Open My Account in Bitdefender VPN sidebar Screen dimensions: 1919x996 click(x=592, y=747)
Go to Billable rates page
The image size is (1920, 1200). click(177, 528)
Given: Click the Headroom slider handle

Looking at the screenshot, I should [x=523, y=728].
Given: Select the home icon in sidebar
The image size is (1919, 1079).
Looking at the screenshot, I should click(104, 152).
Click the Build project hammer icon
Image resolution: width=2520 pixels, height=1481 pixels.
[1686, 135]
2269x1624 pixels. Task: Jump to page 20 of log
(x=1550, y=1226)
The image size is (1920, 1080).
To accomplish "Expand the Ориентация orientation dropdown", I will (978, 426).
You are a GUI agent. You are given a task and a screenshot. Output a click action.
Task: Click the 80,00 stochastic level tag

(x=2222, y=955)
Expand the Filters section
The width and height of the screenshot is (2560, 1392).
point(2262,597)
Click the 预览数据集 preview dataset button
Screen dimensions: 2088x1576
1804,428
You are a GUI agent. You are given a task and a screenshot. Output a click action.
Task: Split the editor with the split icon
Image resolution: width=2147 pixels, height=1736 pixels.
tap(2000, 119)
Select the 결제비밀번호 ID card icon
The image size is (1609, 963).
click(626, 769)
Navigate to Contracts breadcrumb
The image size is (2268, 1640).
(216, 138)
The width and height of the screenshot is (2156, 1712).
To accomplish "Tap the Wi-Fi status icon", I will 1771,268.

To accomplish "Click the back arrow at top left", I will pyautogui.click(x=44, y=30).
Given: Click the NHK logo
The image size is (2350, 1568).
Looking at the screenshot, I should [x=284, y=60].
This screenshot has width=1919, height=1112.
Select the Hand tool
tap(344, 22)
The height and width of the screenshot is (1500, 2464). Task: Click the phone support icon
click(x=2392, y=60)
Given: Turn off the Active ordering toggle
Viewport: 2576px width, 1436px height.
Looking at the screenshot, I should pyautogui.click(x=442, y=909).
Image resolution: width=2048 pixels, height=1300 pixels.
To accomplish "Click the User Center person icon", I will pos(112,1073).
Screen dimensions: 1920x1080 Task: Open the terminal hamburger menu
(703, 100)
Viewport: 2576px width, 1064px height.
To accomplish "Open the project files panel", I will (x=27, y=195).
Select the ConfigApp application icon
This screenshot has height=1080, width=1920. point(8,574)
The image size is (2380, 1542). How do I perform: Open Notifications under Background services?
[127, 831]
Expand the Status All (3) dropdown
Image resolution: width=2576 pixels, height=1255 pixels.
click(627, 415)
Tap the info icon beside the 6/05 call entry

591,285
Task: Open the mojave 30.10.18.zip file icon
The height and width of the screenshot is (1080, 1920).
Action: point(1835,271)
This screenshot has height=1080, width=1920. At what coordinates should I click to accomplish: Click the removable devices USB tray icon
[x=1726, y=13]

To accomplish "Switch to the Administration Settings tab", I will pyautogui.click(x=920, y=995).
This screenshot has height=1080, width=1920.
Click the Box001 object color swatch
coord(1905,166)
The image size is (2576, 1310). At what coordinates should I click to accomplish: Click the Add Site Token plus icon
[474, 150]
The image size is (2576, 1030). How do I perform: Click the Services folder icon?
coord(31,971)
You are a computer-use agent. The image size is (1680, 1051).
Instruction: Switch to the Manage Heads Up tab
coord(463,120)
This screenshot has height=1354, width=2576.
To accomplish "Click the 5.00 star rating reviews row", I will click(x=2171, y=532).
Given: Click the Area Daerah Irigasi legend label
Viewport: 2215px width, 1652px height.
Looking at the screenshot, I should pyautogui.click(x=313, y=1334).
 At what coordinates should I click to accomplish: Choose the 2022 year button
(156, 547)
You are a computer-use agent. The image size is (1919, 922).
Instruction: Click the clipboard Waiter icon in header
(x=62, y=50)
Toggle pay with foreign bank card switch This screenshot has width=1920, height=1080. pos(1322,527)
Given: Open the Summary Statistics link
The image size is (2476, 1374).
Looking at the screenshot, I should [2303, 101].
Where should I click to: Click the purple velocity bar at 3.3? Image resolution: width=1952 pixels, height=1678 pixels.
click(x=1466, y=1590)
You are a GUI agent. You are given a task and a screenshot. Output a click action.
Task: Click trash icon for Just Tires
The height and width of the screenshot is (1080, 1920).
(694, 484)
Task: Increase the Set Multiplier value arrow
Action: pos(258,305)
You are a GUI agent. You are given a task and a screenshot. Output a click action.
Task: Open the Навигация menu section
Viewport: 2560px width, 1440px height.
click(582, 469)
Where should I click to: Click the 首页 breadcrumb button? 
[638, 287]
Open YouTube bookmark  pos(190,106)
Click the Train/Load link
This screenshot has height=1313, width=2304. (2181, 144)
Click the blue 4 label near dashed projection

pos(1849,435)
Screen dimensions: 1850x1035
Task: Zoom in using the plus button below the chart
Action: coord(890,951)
################
§ **Directions**
Between the first line of the entries above and the line with "Expand the Filters section", both included, copy every line exactly and nothing outside that range.

§ **Reply to the task**
Open My Account in Bitdefender VPN sidebar Screen dimensions: 1919x996 click(x=592, y=747)
Go to Billable rates page
The image size is (1920, 1200). click(177, 528)
Given: Click the Headroom slider handle

Looking at the screenshot, I should [x=523, y=728].
Given: Select the home icon in sidebar
The image size is (1919, 1079).
Looking at the screenshot, I should click(104, 152).
Click the Build project hammer icon
Image resolution: width=2520 pixels, height=1481 pixels.
[1686, 135]
2269x1624 pixels. Task: Jump to page 20 of log
(x=1550, y=1226)
The image size is (1920, 1080).
To accomplish "Expand the Ориентация orientation dropdown", I will (978, 426).
You are a GUI agent. You are given a task and a screenshot. Output a click action.
Task: Click the 80,00 stochastic level tag

(x=2222, y=955)
Expand the Filters section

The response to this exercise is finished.